Subject Re: [Firebird-Architect] A Fresh Look at Collations
Author Alexander Peshkoff
On Monday 21 June 2010 20:26:05 Jim Starkey wrote:
> Adriano dos Santos Fernandes wrote:
> > On 21/06/2010 12:08, Dimitry Sibiryakov wrote:
> >> 21.06.2010 16:46, Sergey Mereutsa wrote:
> >> AWH>> Why do you say UTF-8 is slow?
> >>
> >>> Because you can not count string length, for example, without walking
> >>> it all - because each char in UTF8 (if we speak about it native
> >>> representation) can be from 1 to 6 bytes length.
> >>
> >> But is counting of symbols so frequent operation to care about its
> >> speed?..
> >
> > At least when data come from user, it must be validated and characters
> > counted (when using constrained length strings - aka [VAR]CHAR).
> >
> > If you don't do this things, it will be like Interbase and FB 1.5. It is
> > then better to call it bytes instead of UTF-8.
>
> That a client side operation.

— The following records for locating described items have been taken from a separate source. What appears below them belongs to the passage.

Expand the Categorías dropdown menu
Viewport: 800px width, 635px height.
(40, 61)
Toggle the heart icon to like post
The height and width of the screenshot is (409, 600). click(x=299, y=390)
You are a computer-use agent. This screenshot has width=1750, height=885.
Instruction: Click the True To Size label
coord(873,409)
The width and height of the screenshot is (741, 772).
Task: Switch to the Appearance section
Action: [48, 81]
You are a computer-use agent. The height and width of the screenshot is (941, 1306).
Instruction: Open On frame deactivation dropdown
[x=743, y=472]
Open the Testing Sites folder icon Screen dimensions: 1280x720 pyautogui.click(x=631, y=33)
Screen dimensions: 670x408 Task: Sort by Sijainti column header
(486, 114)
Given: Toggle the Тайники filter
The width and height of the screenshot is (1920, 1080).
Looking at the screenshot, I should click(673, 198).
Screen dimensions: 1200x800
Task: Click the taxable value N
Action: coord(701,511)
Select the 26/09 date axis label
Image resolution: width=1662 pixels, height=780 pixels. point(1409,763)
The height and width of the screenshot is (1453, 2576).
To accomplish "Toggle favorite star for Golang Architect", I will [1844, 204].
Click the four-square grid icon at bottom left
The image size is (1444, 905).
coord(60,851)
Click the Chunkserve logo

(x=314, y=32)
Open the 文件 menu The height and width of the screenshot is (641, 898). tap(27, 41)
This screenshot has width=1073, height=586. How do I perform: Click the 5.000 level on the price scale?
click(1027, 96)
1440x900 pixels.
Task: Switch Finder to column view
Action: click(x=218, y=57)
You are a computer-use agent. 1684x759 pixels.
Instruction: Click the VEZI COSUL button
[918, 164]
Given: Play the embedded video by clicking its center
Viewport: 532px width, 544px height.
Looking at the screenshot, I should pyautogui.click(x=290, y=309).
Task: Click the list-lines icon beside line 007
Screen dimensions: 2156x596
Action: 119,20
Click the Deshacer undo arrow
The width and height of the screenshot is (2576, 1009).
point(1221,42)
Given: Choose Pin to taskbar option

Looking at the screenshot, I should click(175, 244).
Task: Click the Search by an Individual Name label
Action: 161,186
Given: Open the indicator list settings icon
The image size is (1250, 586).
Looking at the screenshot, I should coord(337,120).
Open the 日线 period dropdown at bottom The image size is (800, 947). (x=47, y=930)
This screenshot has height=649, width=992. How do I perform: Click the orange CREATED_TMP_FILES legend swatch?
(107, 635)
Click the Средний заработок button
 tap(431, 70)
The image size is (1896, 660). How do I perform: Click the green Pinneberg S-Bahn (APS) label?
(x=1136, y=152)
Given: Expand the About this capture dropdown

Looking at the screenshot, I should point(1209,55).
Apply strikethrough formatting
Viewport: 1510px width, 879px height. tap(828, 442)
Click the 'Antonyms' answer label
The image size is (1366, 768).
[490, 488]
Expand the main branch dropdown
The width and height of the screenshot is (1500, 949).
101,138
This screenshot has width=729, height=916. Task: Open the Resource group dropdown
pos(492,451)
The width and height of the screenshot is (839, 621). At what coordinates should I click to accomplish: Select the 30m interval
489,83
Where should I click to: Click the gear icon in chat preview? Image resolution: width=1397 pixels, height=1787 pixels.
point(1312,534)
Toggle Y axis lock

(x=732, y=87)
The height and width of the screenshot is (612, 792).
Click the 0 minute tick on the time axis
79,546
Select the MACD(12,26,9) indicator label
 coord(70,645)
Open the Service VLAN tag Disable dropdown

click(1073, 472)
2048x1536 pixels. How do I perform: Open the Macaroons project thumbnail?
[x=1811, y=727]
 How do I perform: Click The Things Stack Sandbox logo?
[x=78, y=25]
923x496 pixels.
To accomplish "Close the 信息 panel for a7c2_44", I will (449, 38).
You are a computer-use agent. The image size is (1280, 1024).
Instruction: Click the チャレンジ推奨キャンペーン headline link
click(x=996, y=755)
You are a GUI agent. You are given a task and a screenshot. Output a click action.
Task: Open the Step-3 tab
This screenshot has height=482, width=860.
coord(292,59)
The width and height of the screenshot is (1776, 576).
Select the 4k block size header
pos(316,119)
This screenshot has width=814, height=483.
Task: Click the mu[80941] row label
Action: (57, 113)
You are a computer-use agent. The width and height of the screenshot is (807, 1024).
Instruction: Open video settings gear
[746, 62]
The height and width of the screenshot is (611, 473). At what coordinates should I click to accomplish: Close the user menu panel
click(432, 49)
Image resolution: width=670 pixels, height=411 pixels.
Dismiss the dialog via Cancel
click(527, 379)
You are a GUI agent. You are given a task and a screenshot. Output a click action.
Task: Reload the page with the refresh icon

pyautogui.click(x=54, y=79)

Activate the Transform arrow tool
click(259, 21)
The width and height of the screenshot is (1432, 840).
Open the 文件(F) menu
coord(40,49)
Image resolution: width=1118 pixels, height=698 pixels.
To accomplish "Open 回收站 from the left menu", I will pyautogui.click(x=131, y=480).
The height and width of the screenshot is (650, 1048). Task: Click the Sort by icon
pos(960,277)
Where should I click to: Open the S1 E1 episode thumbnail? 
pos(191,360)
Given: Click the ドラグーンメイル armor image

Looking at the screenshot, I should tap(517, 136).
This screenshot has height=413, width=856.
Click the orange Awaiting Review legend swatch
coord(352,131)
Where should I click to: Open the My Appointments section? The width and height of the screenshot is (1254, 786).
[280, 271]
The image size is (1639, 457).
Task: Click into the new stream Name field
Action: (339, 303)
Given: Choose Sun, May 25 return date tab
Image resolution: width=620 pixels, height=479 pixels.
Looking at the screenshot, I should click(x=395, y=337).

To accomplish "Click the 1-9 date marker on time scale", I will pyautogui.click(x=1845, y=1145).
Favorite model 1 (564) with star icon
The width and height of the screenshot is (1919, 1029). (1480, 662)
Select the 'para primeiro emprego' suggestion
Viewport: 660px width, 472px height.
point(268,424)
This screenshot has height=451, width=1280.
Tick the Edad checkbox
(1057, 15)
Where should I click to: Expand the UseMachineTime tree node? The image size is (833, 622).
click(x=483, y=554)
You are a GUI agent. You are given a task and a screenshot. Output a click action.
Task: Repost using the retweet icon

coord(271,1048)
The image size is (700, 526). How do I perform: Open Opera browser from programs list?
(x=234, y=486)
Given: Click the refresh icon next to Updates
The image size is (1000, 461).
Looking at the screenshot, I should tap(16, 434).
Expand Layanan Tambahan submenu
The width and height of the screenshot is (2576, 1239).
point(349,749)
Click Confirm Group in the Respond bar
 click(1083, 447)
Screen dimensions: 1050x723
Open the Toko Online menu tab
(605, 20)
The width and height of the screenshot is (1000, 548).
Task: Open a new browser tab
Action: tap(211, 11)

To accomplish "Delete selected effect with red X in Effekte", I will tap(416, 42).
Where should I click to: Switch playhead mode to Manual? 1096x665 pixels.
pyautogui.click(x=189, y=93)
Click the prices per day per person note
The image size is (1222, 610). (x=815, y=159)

If the server doesn't trust the client,
> it can validate incoming utf8 strings, but even that is a cheap operation.
>
> Something that I should have mentioned in passing, incidentally, is that
> all strings in NimbusDB are arbitrary length, so there aren't issues any
> issues of logical versus physical string lengths.

I also do not see big losses in validation of data, coming from client.
Networks still seem to be a bit slower compared with CPUs. What is more
interesting on my mind is how UTF8 strings are planned to be stored in
database. Will there be compression of text, stored on disk?